PASSAGE PROVIDED =>
────────────────────────────────────────
Congress Will Not Vote On USCMA Before Six-Week Summer Recess

Trump administration officials reportedly have decided to give U.S. House Speaker Nancy Pelosi additional time to organize Democrats in support of the United States Mexico Canada Agreement (USMCA) before formally sending the trade pact to Congress for ratification.

As this report from CNBC indicates, that means a vote on the USMCA most likely will not happen until after the August congressional recess, at the earliest. (As Connecting the Dots has reported previously, several Democrats have argued the labor and environmental provisions in the pact are not strong enough and say they will vote against the USMCA unless they are changed.)

According to Bloomberg Government (subscription required), the Trump administration’s decision comes with the caveat that “Democrats have to show enough progress on negotiated changes in the next month so trade officials can convince [President] Trump there’s a path to a vote in the near future.”

Marc Short, who serves as Vice President Mike Pence’s chief of staff, said in an interview on Fox Business that he thinks “the reality is” that a vote on the USMCA is “more likely to happen this fall,” and that House Speaker Pelosi holds the “keys” to getting a vote.

The decision to wait means that politics could eventually delay a congressional vote on the pact even further. Bloomberg Government noted, “A delay deep into the fall also may risk making the trade deal a campaign issue among the Democratic presidential contenders. If some were to come out against it, Pelosi could decide to shelve it.”
────────────────────────────────────────
GIVEN DATA =>

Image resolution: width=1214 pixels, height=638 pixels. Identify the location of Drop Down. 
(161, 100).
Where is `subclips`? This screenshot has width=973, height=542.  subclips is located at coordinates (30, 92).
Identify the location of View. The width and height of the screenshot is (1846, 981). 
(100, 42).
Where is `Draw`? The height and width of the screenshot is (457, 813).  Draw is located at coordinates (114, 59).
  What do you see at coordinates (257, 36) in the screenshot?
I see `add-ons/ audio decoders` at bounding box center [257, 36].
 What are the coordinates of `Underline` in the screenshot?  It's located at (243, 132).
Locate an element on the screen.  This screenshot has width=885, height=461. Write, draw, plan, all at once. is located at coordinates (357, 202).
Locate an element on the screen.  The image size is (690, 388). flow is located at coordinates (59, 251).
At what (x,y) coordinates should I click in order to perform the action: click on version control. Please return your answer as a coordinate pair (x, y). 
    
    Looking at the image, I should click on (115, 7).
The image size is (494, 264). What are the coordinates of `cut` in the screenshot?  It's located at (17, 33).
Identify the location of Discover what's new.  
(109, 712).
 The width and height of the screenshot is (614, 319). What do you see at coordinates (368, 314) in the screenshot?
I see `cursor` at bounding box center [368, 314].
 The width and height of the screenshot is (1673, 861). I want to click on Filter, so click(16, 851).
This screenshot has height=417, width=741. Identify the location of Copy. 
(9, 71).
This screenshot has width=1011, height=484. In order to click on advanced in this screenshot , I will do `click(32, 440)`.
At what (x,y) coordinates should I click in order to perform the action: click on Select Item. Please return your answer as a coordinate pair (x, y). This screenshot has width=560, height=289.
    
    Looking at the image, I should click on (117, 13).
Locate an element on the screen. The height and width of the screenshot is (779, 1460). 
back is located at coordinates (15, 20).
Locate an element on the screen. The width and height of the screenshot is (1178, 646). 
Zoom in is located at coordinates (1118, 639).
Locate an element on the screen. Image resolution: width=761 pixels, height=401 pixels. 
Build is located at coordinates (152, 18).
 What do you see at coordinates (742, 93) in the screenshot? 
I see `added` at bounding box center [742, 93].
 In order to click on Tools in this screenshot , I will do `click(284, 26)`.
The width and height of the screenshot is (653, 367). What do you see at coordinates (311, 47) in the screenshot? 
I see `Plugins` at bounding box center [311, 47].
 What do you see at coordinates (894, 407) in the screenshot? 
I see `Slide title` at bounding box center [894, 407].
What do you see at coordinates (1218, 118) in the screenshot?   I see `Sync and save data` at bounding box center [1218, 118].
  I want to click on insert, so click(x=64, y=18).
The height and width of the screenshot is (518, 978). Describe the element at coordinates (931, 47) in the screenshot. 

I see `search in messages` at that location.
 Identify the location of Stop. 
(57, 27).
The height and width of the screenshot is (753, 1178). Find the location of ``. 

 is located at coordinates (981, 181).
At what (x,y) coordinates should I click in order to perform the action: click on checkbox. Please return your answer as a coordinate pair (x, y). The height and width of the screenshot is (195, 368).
────────────────────────────────────────
JOBS =>
• A. Name every person mentioned by name in the USMCA article.
• B. Please carry the USMCA article forward from its final sentence.
The rows come from a separate source.

ANSWERS =>
• A. Nancy Pelosi, Trump, Marc Short, Mike Pence

• B.
Indeed, as Politico noted last week, presidential contender Sen. Kamala Harris (D-Calif.) already has expressed her opposition to the USMCA as it currently is written. Last week, Sen. Harris said, “I can tell you that in a Harris administration … there would be no trade deal that would be signed unless it protected American workers and it protected our environment.”

Sen. Sherrod Brown (D-Ohio), who oversees development of trade policy for the Democrats in the Senate, also opposes the deal in its current form. He has said, “It’s clear Trump doesn’t want to fix this in a way that works for U.S. workers. He wants to fix it politically for himself. And he wants a win and he wants to say it’s a great victory.”

While the White House and congressional Democrats continue to try to negotiate changes, as Politico also reported, a group of House Democrats will travel to Mexico this week “to look at labor standards there as they keep pressing for USMCA changes.”

As a reminder, the Metals Service Center Institute has joined the USMCA Coalition, a group of trade associations and businesses that are working to encourage lawmakers to vote for the trade pact.